By this, do you mean make the main index.js for the UI module export like this? If so, I still have a problem with putting everything on the default export: I just don't see the point when you have named exports to take advantage of (maybe I'm missing something?)

With the current build process, I don't think there is any difference in the final result between using named exports or putting everything on default in the context of the UI feature modules: If you try to grab something from that UI feature module, all the code is gonna get pulled into the final build.

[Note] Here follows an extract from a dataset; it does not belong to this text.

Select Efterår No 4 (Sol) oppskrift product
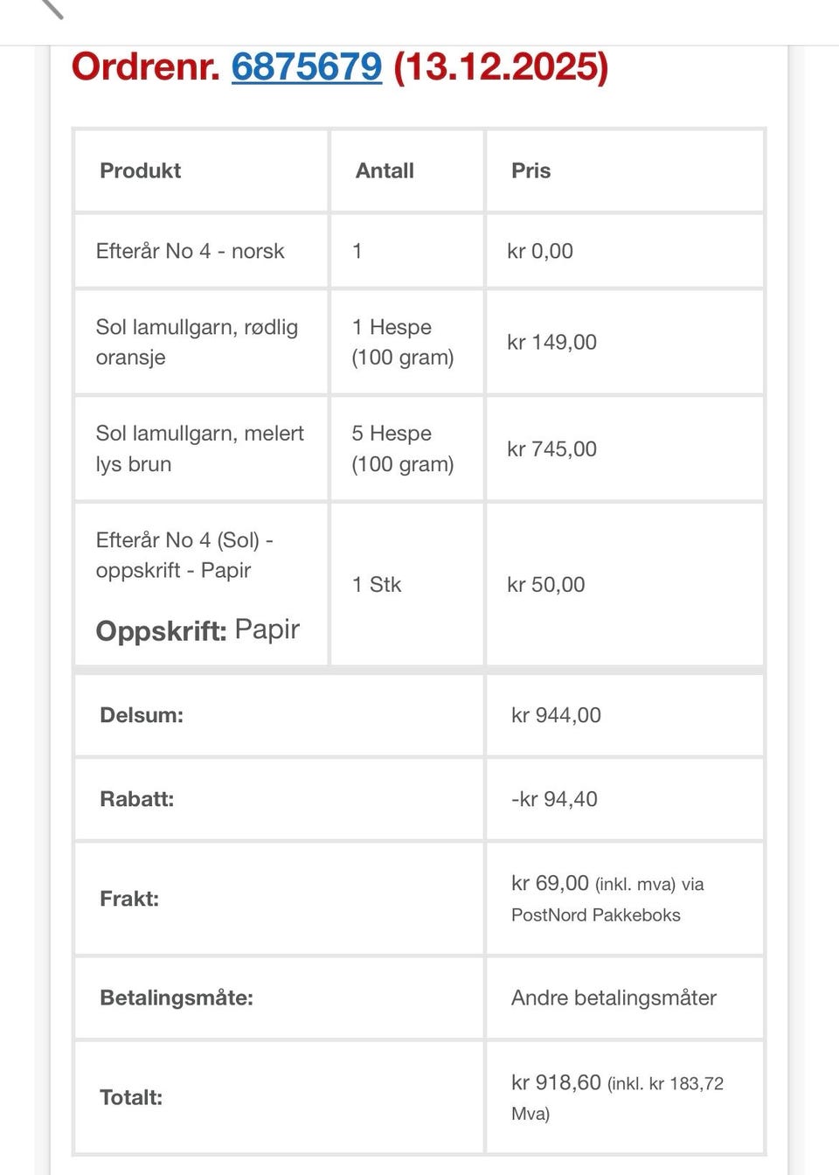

Although if you do move to something like rollup, which supports tree shaking, taking advantage of named exports will enable you to do things like import { constants } from 'blacklist' from non-UI places, like background script, without pulling in the entire feature module, and thus unwanted UI code.

That's just an example, but the main point I'm trying to say is that it seems silly to put everything on default when you can take advantage of named exports in the ES6 modules system, even if many build tools don't really differentiate them yet (again, maybe I'm missing something; JS module systems are confusing)

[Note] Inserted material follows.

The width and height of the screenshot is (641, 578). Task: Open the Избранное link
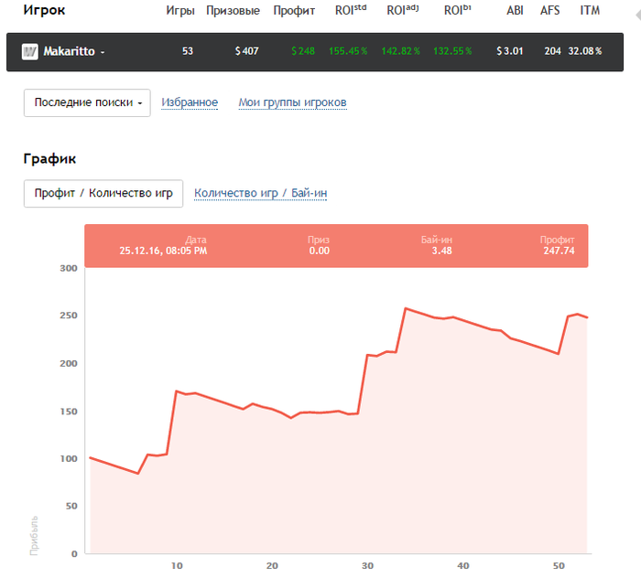(190, 102)
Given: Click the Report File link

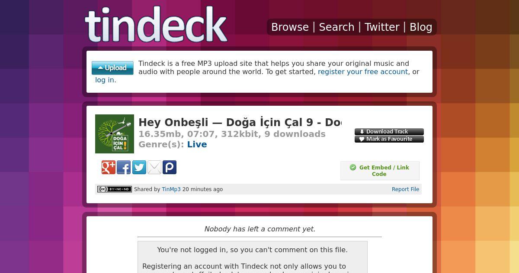Looking at the screenshot, I should pos(405,189).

Treora commented 7 years ago

With 'making exports consistent' I am fine with changing either (or both) of them.

I just don't see the point when you have named exports to take advantage of

Me neither, actually! I think named exports is more logical indeed, I probably just copied the approach from this example. I would not use any default exports at all as nothing is the obvious 'main' item.

Treora commented 6 years ago

Closing this old PR. As project focus has changed, the logging-all-pages feature is off the roadmap for the foreseeable future. Thanks again for the effort though. :)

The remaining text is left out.